Van der Hulle justifie la relative retenue des forces de l’ordre face à ces débordements : « Nous choisissons avec soin le moment d’intervenir ou de ne pas intervenir. Pour des infractions relativement mineures, comme celles que vous décrivez, nous préférons parfois ne pas intervenir afin d’éviter que la situation ne dégénère. »
« Nous savons qu’une intervention dans le quartier ouest d’Amsterdam peut déclencher des violences, avec des vitres brisées et des voitures brûlées », souligne le commandant.
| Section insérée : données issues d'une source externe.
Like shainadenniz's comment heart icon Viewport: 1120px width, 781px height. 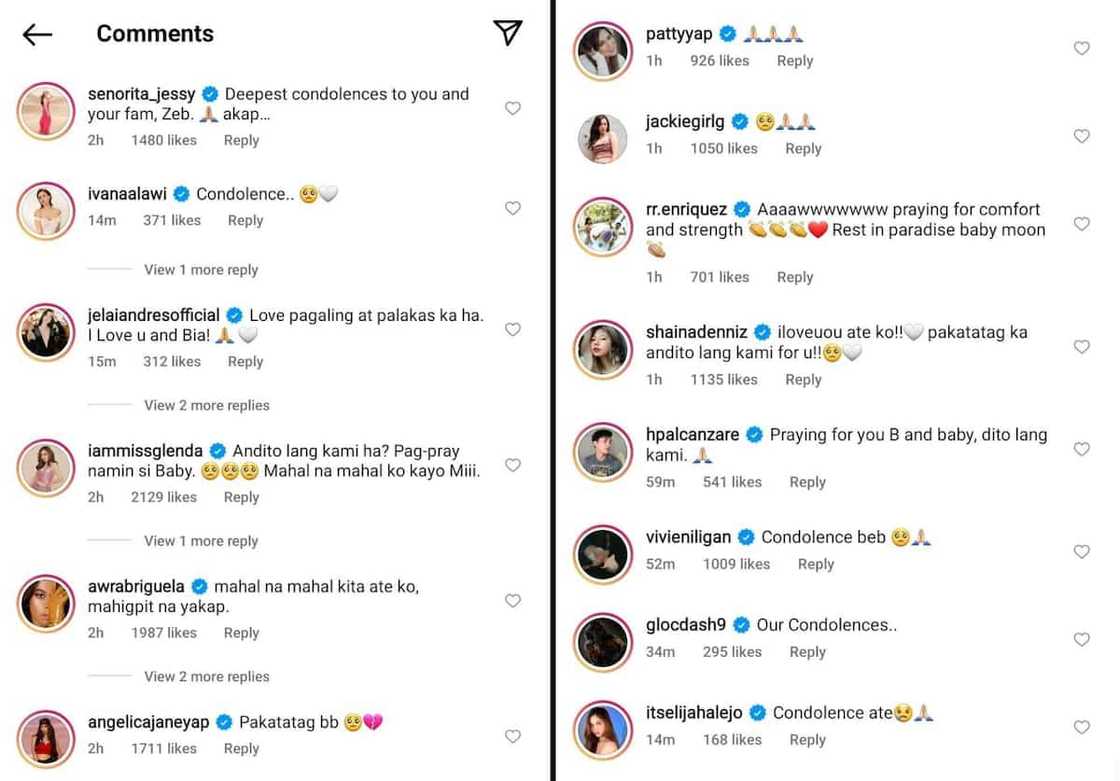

On lui fait remarquer qu’un policier a été hué sans relâche samedi, tandis que des fatbikes et des scooters filaient à toute vitesse. « Même si ce n’est pas normal, c’est malheureusement la réalité : dès qu’on fait respecter la loi, c’est la guerre. Aujourd’hui, alors que je roulais dans une voiture de police facilement identifiable, un homme avec un siège enfant sur son vélo a soudainement craché en plein sur ma voiture. Je l’ai bien sûr interpellé. »
Jeudi, le Maroc affrontera la France en quarts de finale de la Coupe du monde. Interrogé sur le dispositif prévu dans les grandes villes, Van der Hulle répond : « Globalement de la même manière, mais la décision finale reviendra au trio de coordination. »
La Haye a été particulièrement agitée samedi soir : 29 personnes ont été interpellées pour des infractions telles que des insultes, des troubles à l’ordre public ou le non-respect d’une injonction.